Putting the sun in a box…

Last month, Ian Chapman stepped into his role as CEO of the national nuclear fusion resource – the UK Atomic Energy Authority. Aged 34, he is one of the youngest CEOs appointed to a major research centre – here he talks ‘premier league’ nuclear physics, breaking the fossil fuel habit and the path to a fusion future 

Congratulations on your appointment. What are you most looking forward to in your new position? I have always been completely committed to realising fusion energy. Now is a really exciting time for fusion research at the UK Atomic Energy Authority UKAEA: we are gearing up for tests which hold the promise to achieve fusion records in JET – the European experiment we host at Culham – in the next few years. We will be exploring exciting new concepts in the UK’s own experiment, MAST Upgrade, which could make step changes in fusion reactor design. We also have new facilities for materials science research and robotics, which as well as being vital to fusion, are important for the UK’s broader interests. And all of this is happening as we gear up for the start of the international ITER experiment in the 2020s, which represents the next major step on the path to realising fusion power.

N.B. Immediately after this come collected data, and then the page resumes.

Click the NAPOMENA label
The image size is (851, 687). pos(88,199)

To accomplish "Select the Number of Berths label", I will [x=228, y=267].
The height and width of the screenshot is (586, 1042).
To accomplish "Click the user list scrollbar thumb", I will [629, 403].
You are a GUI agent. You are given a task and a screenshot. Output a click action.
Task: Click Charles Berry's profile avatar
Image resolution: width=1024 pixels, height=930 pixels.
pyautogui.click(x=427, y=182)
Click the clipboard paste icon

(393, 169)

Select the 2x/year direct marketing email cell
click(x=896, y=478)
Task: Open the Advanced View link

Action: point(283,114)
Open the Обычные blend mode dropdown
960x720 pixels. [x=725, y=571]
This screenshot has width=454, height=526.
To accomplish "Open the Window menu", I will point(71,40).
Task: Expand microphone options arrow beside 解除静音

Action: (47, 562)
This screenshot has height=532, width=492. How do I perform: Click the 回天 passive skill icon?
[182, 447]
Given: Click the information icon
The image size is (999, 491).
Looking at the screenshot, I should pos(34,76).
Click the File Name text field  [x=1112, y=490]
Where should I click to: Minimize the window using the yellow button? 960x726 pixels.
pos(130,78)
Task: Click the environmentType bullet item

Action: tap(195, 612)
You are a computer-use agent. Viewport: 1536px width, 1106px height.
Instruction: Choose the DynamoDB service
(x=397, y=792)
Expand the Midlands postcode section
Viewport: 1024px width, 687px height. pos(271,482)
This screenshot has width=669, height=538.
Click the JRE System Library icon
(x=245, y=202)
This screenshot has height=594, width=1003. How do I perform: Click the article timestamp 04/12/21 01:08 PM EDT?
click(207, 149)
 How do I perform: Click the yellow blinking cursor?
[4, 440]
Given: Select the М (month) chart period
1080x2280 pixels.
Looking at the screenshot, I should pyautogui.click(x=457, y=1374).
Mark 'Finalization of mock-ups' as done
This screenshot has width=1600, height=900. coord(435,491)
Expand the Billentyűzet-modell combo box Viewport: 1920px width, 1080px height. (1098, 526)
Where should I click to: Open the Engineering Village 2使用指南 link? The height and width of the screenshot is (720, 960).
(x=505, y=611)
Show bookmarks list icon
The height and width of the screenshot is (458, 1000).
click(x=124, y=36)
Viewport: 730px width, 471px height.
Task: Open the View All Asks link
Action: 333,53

Your role will see you oversee the new MAST Upgrade before its launch in 2017? What will the upgrade enable? We know how to produce fusion energy, using a magnetic bottle we call a ‘tokamak’, and much of the physics is now well understood. Increasingly, we are focusing on the engineering challenges of building reliable, economical reactors for the electricity grid. The MAST Upgrade device at Culham will tackle one of the main problems: how do you extract very hot waste material from the tokamak without melting its surfaces? We have developed an exhaust system that we think could be a solution for the fusion power stations of the future and we’re going to test it for the first time on MAST Upgrade.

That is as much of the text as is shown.